● **Stored records**:
"""

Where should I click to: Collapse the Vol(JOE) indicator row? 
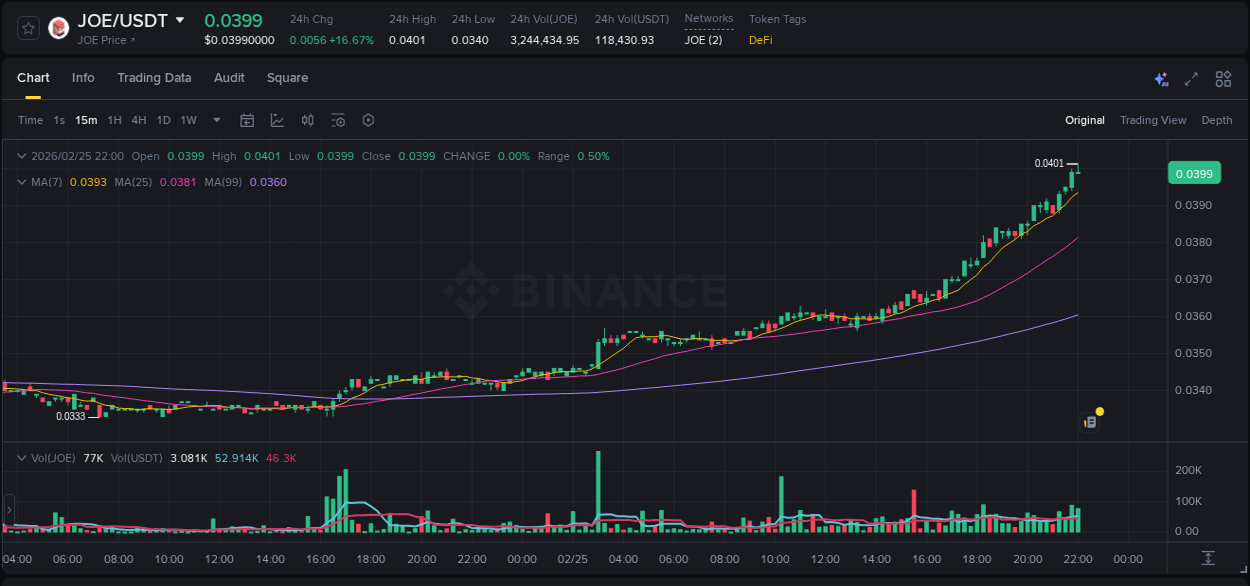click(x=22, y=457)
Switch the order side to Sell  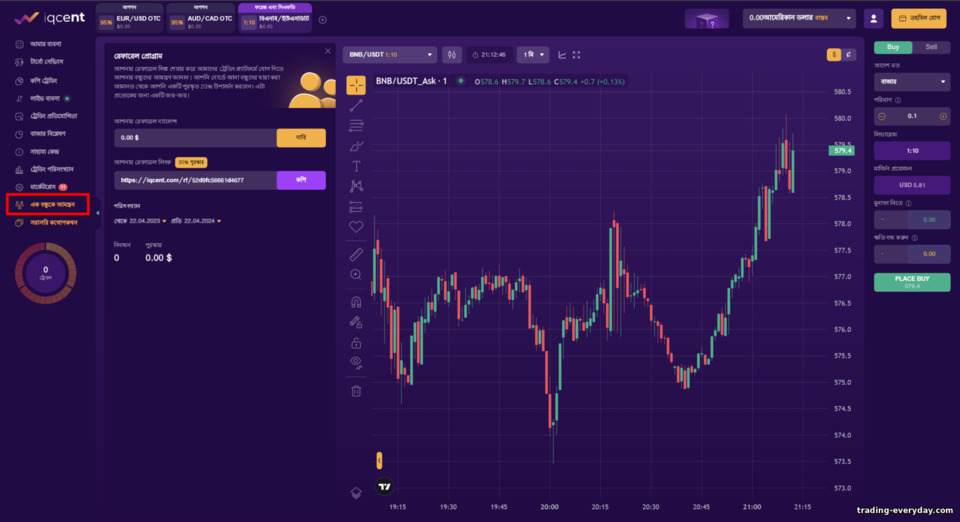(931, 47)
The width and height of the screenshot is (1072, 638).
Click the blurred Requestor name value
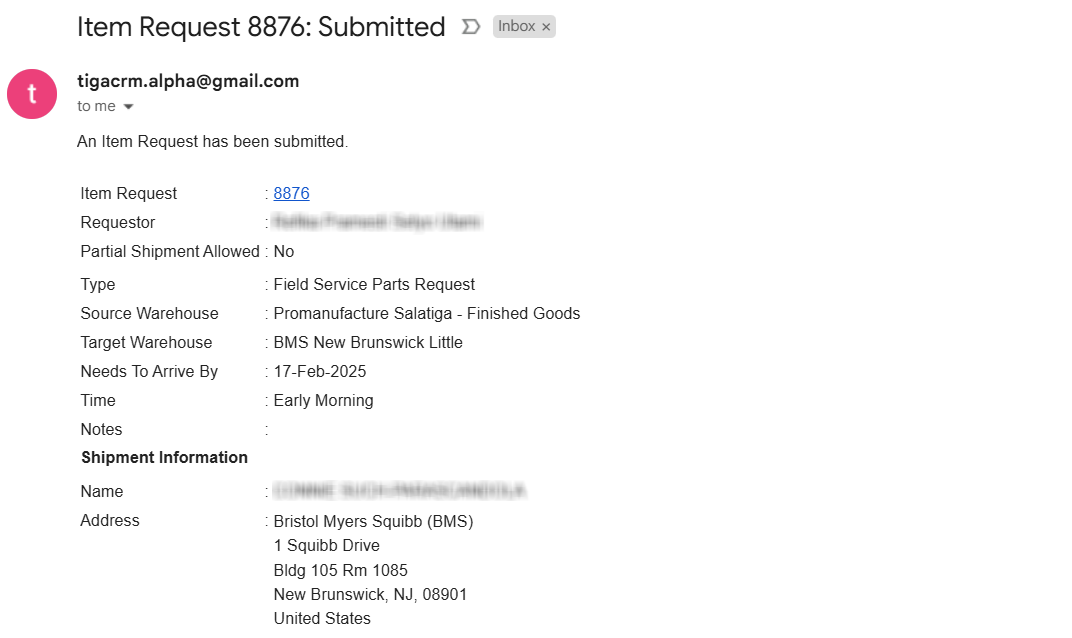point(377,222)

"""

● **The task**:
All lines from the one containing "The width and" to the last line of the data above, both included, should be printed exactly, and the pictures should not appear.

● **Worked solution**:
The width and height of the screenshot is (1072, 638).
Click the blurred Requestor name value
point(377,222)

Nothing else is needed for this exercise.